■ **DOCUMENT PASSAGE**
LLC Member Basis and Amount At-Risk

Updated: Nov 12



Generally, an LLC member’s amount at risk is the sum of:


  1. Cash contributed to the LLC

  2. The cumulative adjusted basis of other property contributed to the LLC

  3. The member’s share of LLC recourse debt on the measurement date

  4. The member’s share of any other LLC debt for which the member is ultimately liable on the measurement date, and

  5. The member’s share of any LLC qualified nonrecourse debt


Because of the limited liability afforded to LLC members, members may not be able to include any of the LLC’s debt in their amount at risk under items 3 or 4 above. Members can include a portion of the LLC’s debt in their amount at risk only under the following situations:


  • A member or members elect to assume liability for LLC debts under a state statute that allows such an assumption

  • The member is a former general partner in a partnership that converted to LLC status, and state law requires the member to remain liable for recourse debts incurred prior to the conversion

  • The member has a financial responsibility to make contributions to the LLC that are available to the LLC’s creditors (e.g., because of a capital contribution obligation or an obligation to return a prohibited distribution), or

  • The member is the creditor with respect to an LLC debt or has the ultimate responsibility for payment of the debt


The amount at risk is reduced by the cumulative allocation to the member of LLC taxable losses and deductions. A member’s amount at risk should be increased by the member’s cumulative share of LLC income and gains and reduced by any cumulative distributions to the member.


Example. Calculating a member’s amount at risk: 


An LLC is formed for geothermal exploration and is classified as a partnership for federal tax purposes. The LLC has three equal members, A, B, and C. The LLC was formed in year 1 with capital contributions of $200,000 each by B and C. A contributed earthmoving equipment that had a $200,000 fair market value (FMV) and an adjusted basis of $100,000. The LLC borrowed $3 million under a recourse note from the bank to purchase a tract of land for exploration. The LLC reported losses in year 1 of $180,000 and in year 2 of $300,000. The calculation of each member’s amount at risk at the end of year 2 is shown in the table “LLC Members’ Amounts At Risk,” below.


The members cannot increase their amounts at risk by any portion of the LLC debt because they have no economic risk with respect to the debt (see Prop. Regs. Sec. 1.465-24(a)(1)). Under state law, even though the debt is recourse to the LLC, the members’ limited liability protects them from any obligation to fund the debt — in the event of a default, the creditor can attach only the LLC’s assets. Given no change in the debt structure of the LLC and no additional contributions or distributions to or from the LLC in future years, B and C would each be able to deduct $40,000 of additional LLC losses. A can deduct only $40,000 of the year 2 LLC loss allocated to him because of his limited amount at risk — he can deduct no subsequent losses from the LLC until his at-risk amount increases.

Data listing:
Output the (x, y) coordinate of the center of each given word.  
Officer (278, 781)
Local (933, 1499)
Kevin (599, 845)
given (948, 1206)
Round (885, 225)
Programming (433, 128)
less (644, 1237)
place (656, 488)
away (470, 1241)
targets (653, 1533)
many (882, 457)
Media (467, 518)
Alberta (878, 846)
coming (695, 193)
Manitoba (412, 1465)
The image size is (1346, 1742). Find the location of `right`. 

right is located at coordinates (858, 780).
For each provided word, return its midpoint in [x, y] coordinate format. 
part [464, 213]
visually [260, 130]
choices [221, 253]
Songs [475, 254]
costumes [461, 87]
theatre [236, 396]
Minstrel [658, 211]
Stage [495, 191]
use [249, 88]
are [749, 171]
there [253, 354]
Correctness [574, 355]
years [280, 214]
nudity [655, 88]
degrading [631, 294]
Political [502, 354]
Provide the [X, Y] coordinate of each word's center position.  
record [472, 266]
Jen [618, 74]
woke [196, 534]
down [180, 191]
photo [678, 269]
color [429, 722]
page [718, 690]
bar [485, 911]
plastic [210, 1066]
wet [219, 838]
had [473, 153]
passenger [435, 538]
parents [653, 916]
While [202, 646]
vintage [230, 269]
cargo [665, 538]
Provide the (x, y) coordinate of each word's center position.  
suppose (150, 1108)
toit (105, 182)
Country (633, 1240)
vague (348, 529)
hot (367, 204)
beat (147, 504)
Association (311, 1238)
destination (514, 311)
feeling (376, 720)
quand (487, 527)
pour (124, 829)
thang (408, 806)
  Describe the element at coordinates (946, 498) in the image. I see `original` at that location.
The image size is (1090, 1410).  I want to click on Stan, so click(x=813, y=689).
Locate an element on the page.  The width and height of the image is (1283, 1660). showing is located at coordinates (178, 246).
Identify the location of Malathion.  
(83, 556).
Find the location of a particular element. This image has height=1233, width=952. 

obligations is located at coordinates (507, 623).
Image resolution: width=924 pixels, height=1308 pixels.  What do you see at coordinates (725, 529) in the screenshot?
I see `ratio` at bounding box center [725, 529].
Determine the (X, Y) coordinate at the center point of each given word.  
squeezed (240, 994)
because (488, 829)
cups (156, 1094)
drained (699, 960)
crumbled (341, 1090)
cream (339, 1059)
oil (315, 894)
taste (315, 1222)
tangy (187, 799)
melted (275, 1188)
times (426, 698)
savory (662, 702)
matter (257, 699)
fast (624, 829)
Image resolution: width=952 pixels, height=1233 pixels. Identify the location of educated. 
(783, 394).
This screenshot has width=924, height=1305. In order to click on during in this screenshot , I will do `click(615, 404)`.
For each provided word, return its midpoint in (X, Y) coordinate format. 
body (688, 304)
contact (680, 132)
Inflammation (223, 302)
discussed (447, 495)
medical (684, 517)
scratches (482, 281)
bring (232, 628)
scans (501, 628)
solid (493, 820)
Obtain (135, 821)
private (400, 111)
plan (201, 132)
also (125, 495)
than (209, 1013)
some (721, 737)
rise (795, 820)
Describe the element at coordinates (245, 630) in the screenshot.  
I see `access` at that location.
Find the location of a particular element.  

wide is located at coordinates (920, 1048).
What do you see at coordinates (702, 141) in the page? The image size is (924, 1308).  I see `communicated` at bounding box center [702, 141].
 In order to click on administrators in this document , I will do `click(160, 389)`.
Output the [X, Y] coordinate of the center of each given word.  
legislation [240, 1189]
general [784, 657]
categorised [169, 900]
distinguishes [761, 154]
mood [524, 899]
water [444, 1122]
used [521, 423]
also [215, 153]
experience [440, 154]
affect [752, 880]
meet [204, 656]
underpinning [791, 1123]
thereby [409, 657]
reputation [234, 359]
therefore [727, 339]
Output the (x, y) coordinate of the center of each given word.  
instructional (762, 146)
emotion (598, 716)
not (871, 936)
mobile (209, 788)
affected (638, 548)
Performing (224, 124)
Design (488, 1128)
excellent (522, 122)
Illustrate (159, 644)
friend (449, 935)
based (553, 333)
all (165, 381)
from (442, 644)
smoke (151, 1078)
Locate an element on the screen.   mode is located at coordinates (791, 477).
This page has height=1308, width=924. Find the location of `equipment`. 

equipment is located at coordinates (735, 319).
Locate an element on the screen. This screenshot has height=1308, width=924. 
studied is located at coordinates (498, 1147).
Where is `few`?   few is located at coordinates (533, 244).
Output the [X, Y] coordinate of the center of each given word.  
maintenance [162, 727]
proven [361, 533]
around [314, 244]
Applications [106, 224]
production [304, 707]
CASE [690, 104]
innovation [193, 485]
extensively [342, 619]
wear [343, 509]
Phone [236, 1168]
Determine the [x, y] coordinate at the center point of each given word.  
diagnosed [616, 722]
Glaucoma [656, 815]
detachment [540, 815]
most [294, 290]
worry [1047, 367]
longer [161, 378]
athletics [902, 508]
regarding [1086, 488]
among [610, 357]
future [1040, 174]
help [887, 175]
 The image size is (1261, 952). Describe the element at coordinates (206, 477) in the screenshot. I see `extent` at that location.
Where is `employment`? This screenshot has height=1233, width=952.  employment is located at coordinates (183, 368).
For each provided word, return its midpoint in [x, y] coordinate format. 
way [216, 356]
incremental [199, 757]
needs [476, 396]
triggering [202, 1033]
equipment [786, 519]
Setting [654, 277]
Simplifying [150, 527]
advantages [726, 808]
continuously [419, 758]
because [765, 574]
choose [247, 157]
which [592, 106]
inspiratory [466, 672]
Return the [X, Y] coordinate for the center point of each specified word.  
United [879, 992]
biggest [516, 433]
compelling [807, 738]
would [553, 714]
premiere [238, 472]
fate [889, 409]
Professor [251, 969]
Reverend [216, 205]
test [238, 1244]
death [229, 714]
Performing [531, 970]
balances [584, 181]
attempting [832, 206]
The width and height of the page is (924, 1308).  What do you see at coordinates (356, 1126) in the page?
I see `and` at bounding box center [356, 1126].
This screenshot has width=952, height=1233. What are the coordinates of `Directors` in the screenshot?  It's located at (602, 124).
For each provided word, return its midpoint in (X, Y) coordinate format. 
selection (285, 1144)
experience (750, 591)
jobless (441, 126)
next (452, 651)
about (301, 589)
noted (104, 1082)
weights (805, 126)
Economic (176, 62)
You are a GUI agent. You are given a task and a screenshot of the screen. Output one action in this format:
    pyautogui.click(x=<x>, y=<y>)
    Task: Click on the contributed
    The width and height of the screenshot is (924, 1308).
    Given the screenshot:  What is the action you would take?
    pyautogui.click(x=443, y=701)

■ **THE PROBLEM**
Rewrite the section of the passage on LLC member amount at risk starting with "The members cannot" and going on through "at-risk amount increases.", changing "economic risk" to "financial exposure". The items listed above were drawn from a separate source unrelated to the passage on LLC member basis and amount at risk.

■ **RESPONSE TO THIS EXERCISE**
The members cannot increase their amounts at risk by any portion of the LLC debt because they have no financial exposure with respect to the debt (see Prop. Regs. Sec. 1.465-24(a)(1)). Under state law, even though the debt is recourse to the LLC, the members’ limited liability protects them from any obligation to fund the debt — in the event of a default, the creditor can attach only the LLC’s assets. Given no change in the debt structure of the LLC and no additional contributions or distributions to or from the LLC in future years, B and C would each be able to deduct $40,000 of additional LLC losses. A can deduct only $40,000 of the year 2 LLC loss allocated to him because of his limited amount at risk — he can deduct no subsequent losses from the LLC until his at-risk amount increases.